444: ◆X5vKxFyzyo[saga]
2017/09/25(月) 20:57:24.56 ID:4fkctst+O
この客室乗務員も、新人の彼女と同じように、ハイジャックが起きたのが信じられないという気持ちがあった。ーー日本で?こんな日に?今日は水曜日で、晴れた日でフライトも順調なはずだった。乗客の数も少なくて、余裕のある業務の日で……ーー 新人の彼女だけじゃなく、わたしも仲間たちもこのように考えているに違いない。でも、こういったことは考えるべきじゃない、たちまち恐怖に支配されてしまう……。客室乗務員は通路を歩きながら、犯人の目的に必死で考えを巡らせる。目的が分かれば、どう対処すればいいか分かるかもしれない。
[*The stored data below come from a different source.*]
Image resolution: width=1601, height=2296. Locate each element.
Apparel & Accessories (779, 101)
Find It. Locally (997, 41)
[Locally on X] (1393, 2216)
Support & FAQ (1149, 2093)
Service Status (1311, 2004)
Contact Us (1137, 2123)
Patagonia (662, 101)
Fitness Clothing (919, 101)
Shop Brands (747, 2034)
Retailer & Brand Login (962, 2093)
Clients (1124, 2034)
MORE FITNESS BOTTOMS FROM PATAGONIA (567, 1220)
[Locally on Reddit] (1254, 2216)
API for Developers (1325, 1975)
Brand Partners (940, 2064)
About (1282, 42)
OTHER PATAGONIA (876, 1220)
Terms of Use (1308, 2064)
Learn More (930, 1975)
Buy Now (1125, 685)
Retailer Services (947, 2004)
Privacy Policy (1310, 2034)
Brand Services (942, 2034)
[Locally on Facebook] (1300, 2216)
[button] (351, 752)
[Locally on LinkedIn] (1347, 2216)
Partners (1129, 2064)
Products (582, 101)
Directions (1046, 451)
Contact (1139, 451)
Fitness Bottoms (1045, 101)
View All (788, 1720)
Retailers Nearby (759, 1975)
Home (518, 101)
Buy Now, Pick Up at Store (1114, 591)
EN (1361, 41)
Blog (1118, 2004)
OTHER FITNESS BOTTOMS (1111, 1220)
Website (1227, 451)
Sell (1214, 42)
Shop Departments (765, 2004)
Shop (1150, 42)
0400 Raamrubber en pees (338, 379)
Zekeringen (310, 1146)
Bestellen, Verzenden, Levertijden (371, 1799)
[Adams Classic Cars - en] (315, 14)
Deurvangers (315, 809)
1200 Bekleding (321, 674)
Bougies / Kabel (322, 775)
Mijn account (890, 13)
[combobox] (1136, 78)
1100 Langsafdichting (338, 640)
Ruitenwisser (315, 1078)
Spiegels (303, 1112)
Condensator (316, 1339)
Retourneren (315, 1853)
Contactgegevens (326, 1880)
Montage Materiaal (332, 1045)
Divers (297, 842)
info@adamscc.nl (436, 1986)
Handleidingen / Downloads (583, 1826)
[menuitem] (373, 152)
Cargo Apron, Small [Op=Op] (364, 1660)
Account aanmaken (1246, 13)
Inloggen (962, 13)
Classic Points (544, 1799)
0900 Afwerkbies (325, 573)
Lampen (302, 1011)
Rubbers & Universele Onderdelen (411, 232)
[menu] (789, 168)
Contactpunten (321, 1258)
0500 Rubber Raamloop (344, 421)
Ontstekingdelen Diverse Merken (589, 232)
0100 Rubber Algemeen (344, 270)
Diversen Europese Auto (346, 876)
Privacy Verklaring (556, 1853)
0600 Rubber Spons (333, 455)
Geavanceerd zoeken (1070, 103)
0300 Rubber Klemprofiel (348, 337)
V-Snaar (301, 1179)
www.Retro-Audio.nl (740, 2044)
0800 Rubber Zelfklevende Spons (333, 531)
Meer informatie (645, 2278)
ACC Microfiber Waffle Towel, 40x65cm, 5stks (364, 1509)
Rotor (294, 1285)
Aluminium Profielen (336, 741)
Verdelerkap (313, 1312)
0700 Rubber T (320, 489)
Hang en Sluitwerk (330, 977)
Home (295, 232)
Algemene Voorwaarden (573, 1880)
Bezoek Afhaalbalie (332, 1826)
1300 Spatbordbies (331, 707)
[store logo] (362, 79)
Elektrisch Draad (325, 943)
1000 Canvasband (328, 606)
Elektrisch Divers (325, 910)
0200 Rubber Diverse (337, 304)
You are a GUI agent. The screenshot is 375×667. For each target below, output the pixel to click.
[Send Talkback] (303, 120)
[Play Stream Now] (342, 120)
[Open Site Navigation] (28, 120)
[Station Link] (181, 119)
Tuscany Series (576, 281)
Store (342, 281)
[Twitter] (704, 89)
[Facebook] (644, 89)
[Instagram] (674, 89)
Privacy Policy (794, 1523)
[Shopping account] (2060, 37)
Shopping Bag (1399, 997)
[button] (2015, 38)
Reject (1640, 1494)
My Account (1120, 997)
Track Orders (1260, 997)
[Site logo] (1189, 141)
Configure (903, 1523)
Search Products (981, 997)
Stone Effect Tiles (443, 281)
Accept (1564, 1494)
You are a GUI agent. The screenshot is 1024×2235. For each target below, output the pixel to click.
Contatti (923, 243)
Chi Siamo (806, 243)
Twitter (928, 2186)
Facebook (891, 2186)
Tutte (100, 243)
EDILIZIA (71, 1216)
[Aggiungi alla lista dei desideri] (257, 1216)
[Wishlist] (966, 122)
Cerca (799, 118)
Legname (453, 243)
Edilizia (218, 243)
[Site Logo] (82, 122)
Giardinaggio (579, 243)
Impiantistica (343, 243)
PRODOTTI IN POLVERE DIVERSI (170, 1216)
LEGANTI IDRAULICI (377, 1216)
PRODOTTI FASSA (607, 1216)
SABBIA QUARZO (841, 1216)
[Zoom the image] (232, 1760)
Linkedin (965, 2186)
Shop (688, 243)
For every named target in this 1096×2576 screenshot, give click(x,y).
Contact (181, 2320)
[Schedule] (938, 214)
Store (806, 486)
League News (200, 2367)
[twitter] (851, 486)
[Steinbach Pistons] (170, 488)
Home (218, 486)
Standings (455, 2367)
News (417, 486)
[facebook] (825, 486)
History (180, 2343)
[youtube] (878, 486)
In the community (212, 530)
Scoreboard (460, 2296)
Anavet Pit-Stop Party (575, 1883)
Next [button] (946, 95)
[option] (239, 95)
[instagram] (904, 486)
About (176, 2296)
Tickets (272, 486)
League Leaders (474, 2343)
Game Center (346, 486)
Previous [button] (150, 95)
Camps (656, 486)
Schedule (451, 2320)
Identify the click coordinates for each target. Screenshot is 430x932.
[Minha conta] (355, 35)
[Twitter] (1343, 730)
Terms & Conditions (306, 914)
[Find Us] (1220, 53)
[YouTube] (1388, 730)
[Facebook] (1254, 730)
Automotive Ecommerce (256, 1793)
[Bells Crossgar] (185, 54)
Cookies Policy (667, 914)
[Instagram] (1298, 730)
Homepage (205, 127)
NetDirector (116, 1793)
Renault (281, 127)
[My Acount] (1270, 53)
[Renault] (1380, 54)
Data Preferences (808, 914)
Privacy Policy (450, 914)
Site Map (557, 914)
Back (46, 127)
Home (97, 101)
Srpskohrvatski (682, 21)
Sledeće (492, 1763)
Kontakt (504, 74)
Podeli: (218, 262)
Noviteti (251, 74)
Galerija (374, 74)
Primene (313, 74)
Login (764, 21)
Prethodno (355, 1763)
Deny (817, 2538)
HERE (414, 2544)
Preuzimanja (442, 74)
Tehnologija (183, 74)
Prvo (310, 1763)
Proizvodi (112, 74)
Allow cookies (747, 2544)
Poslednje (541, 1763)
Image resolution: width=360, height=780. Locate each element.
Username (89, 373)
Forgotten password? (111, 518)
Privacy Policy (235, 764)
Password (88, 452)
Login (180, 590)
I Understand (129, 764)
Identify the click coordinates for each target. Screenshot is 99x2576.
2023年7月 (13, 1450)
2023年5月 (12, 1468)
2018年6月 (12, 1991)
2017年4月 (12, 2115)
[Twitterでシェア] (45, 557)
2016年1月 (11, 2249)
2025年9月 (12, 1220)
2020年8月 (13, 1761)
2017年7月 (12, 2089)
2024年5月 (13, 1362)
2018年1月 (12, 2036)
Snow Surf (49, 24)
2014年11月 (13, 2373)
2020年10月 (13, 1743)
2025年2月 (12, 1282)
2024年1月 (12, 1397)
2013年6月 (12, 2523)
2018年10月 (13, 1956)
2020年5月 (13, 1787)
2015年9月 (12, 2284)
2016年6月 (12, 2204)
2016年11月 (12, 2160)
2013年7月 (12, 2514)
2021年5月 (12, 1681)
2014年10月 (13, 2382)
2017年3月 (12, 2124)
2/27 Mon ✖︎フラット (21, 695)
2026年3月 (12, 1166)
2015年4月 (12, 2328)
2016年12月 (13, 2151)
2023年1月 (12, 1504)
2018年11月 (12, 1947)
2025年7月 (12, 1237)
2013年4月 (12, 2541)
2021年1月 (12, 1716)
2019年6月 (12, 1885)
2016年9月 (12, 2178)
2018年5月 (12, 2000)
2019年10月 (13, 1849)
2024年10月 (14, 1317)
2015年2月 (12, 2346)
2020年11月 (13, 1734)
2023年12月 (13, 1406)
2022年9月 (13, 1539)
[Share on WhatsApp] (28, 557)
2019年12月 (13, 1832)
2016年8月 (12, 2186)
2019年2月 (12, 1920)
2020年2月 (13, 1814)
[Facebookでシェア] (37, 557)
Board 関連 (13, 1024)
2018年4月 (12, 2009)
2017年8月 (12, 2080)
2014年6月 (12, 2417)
午後二時五十三分。客室は思ったより静まっている。そのせいで機体の揺れる音と気流の乱れが恐怖を煽るが、乗客たちはなんとかパニックにならずに済んでいる。同僚たちは中央の列に身を低くして集まっていて、五人の男性と話している。彼らはコックピット奪還に協力の志願をした乗客たちで、そのうち一人は事業用操縦士免許を取得していた。
乗務員も作戦会議に参加する。膝をついた彼女に、五十代くらいの男性がほんとうに機長たちは殺されたのか? と尋ねてくる。乗務員の頷きに、若い男性客が同意する。彼は機体前方の席にいてコックピットから聞こえる叫び声を聞いていた。乗務員はコックピットの扉が固定され開かないようになっていると説明する。ハイジャッカーはドアロック切断してコックピットに侵入している。ならば、いまドアを固定しているものは簡易的なもので、カートを破壊槌代わりに使えば突入できるだろうと一同は結論づけた。
犯人は何人いるんだ、と男性客の一人が乗務員に尋ねる。乗務員はコックピットにいるのは一人で、年齢や身長、服装などを皆に伝える。ハイジャッカーの特徴を語りながら、客室乗務員はどこかで犯人のことを見た気がする。